Dış politikadaki gelişmelerin Türkiye’yi giderek yalnızlığa savuran gelişmeler paralelinde, Cumhurbaşkanı Erdoğan ile Başbakan Davutoğlu arasında soğuk rüzgarların estiği, bu soğukluğun Ak Parti içinde kamplaşmalara neden olduğu konuşuluyordu. Cumhurbaşkanı ile Başbakan arasındaki uyumsuzluk, Ak Parti’nin “22 Mayıs’ta Kongre” kararını açıklamasıyla su yüzüne çıktı. 

Başbakan Davutoğlu’nun istifa şeklinde değil de, Kongre üzerinden görevi devretmesi, “eski bir hukukun gereği” şeklinde yansıtılsa da, Kongre seramonisini, “yeni bir seçim öncesinde Ak Parti seçmenine verilmek istenen birlik ve beraberlik mesajı” şeklinde okumak daha doğru olacaktır.

Siyaset kulislerinden yansıyanlara bakılırsa, Davutoğlu’nun Kongre seramonisiyle uğurlanmasının ardından atacak yeni başbakan yönetiminde ülkemiz, Büyük bir olasılıkla Ekim ayında yeniden sandık başına davet edilecek. Gelinen bu noktada, yanıtı merak edilen soru şu: “15 ayda üç seçim yapılmasının nedeni nedir? Ekim ayında yapılacak bir baskın seçim neyi değiştirecektir?” 

“Cumhurbaşkanı Erdoğan ile Başbakan Davutoğlu arasında neler yaşandı da ‘Reis’ ‘Hoca’yı ‘gereğini yapmaya’ davet etti?” sorusunun yanıtı da önemli.

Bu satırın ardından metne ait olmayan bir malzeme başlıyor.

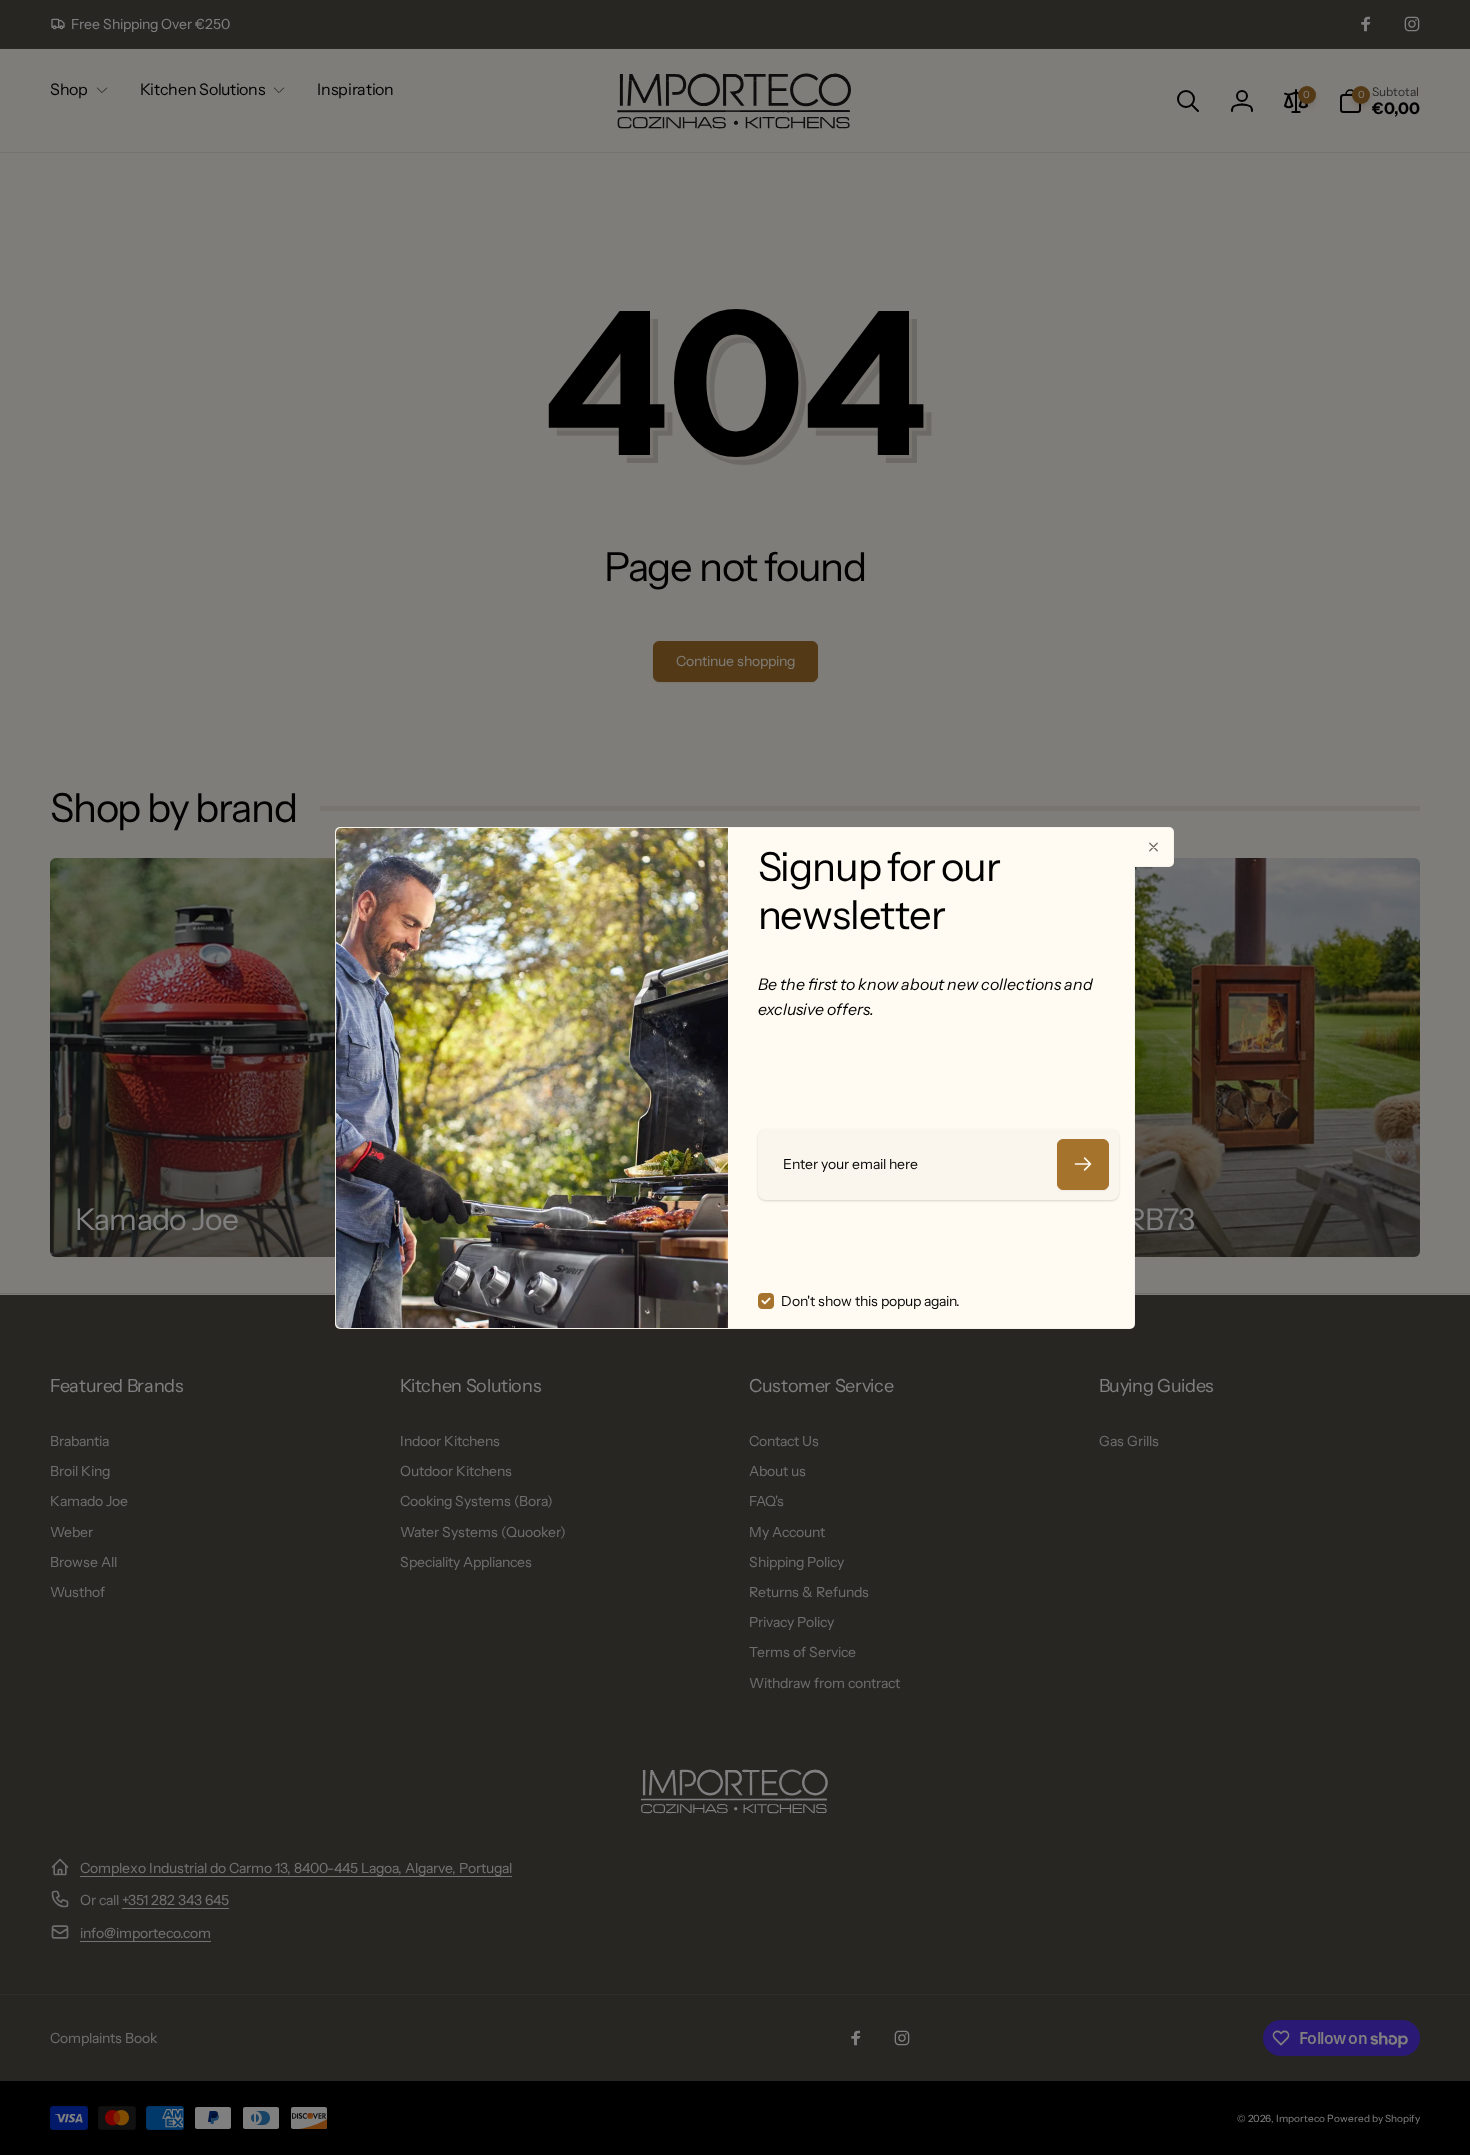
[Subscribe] (1083, 1164)
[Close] (1154, 847)
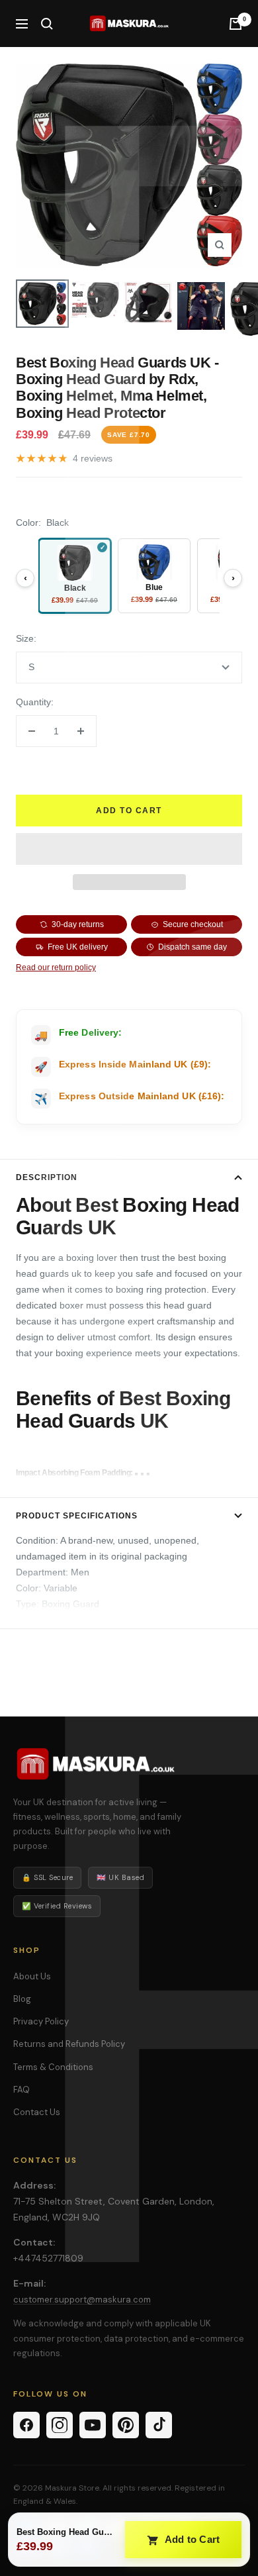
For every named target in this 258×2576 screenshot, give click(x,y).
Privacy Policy (41, 2021)
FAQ (21, 2089)
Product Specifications (77, 1515)
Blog (22, 1999)
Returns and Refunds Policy (69, 2044)
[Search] (47, 24)
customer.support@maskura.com (82, 2299)
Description (46, 1177)
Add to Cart (191, 2539)
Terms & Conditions (53, 2067)
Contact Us (36, 2112)
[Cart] (235, 24)
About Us (32, 1976)
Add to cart (129, 810)
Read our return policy (56, 967)
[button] (129, 849)
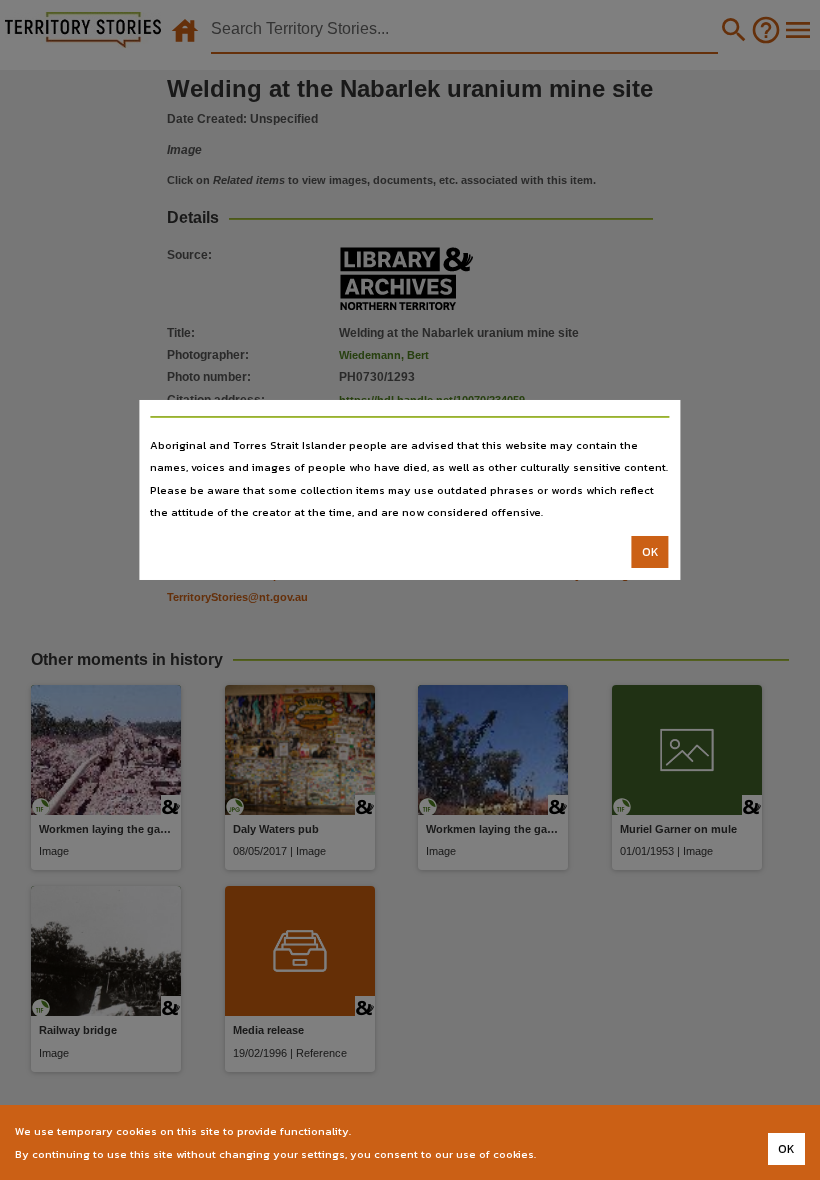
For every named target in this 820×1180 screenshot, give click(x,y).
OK (650, 552)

Büyük bir olasılıkla, gazete sayfalarında ve televizyon ekranlarında,  günler boyunca, Cumhurbaşkanı ile Başbakanın yollarının ayrılmasına neden olan gelişmelerin ayrıntılarını, perde arkalarını okuyup izleyeceğiz. 

Biz Erdoğan-Davutoğlu dedikolarıyla zaman tüketirken, Ortadoğu’daki paylaşım kavgası duracak mı, bölgemizde yaşanan insanlık tarihinin en acımasız katliamı son bulacak mı, piyasalardaki dalgalanmalar duracak mı, kepenk kapatma noktasına gelen turizm canlanacak mı, hepsinden önemlisi, güneydoğumuzda hayat normale dönecek ve ciğerimizi dağlayan şehit haberleri noktalanacak mı?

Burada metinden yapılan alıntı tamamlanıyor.